Thirteen turns of the wheel? It was nothing in cosmic terms. It was almost upon them.
What crisis?
Clavain asked.
A collision,
Felka told him.
THIRTY-EIGHT
When she was five hundred kilometres closer to the battle, Antoinette left the bridge unattended, trusting the ship to take care of itself for three or four minutes while she said goodbye to Scorpio and his squad. By the time she reached the huge depressurised bay where the pigs were waiting, the exterior door had eased open and the first of the three shuttles had already launched. She saw the blue spark of its exhaust flame veering towards the glittering nest of light that was the core of the battle. Two trikes followed immediately behind it, and then the second shuttle was jacked forward, pushed by the squat hydraulic rams that were normally used for moving bulky cargo pallets.
Scorpio was already buckling himself into his trike alongside the third shuttle. Since the trikes aboard
Storm Bird
had not needed to make the journey all the way from
Zodiacal Light
, they carried far more armour and weaponry than the other units. Scorpio’s own armour was an eye-wrenching combination of luminous colour and reflective patches. The frame of his trike was almost impossible to make out behind the layers of armour and the flanged and muzzled shapes of projectile and beam weapons. Xavier was helping him with his final systems checks, disconnecting a compad from a diagnostics port under the saddle of the trike. He gave a thumbs-up sign and patted Scorpio’s armour.

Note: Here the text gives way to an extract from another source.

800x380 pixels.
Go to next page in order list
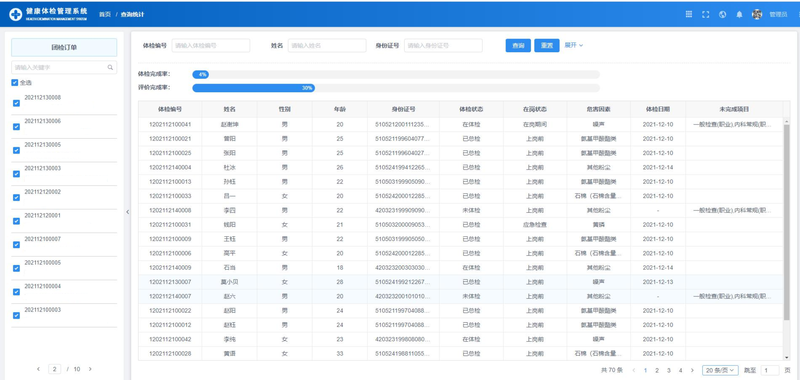(x=90, y=369)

‘Looks like you’re ready,’ Antoinette said through her suit’s general comm channel.
‘You didn’t have to risk your ship,’ Scorpio said. ‘But since you did, I’ll make the extra fuel count.’

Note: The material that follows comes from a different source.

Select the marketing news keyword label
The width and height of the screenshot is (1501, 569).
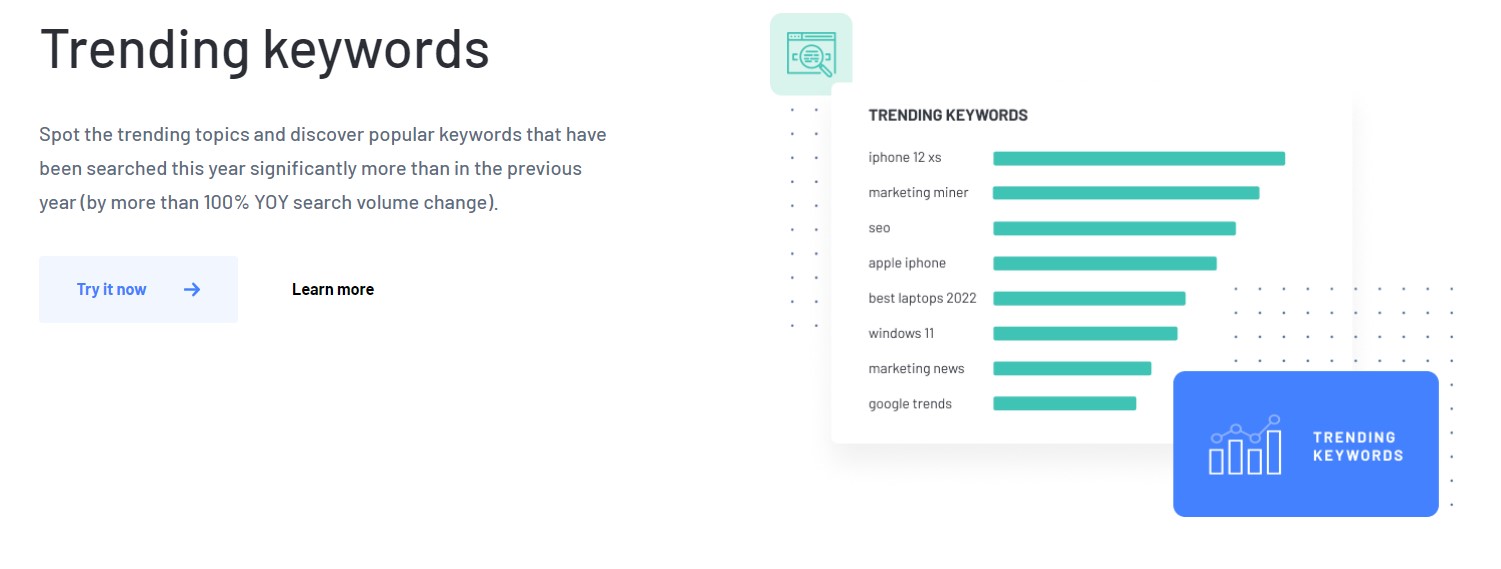[x=916, y=368]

‘I don’t envy you this, Scorpio. I know you’ve already lost quite a few of your soldiers.’
‘They’re our soldiers, Antoinette, not just mine.’ He made the control fascia of his trike light up with displays, luminous dials and targeting grids, while beyond him the second shuttle departed from the bay, shoved into empty space by the loading rams. The ignition of its drive painted a hard blue radiance against Scorpio’s armour. ‘Listen,’ he said. ‘There’s something you ought to appreciate. If you knew what the life expectancy of a pig in the Mulch was, nothing that’s happened today would seem quite so tragic. Most of my army would have died years ago if they hadn’t signed up for Clavain’s crusade. I figure they owe Clavain, not the other way round.’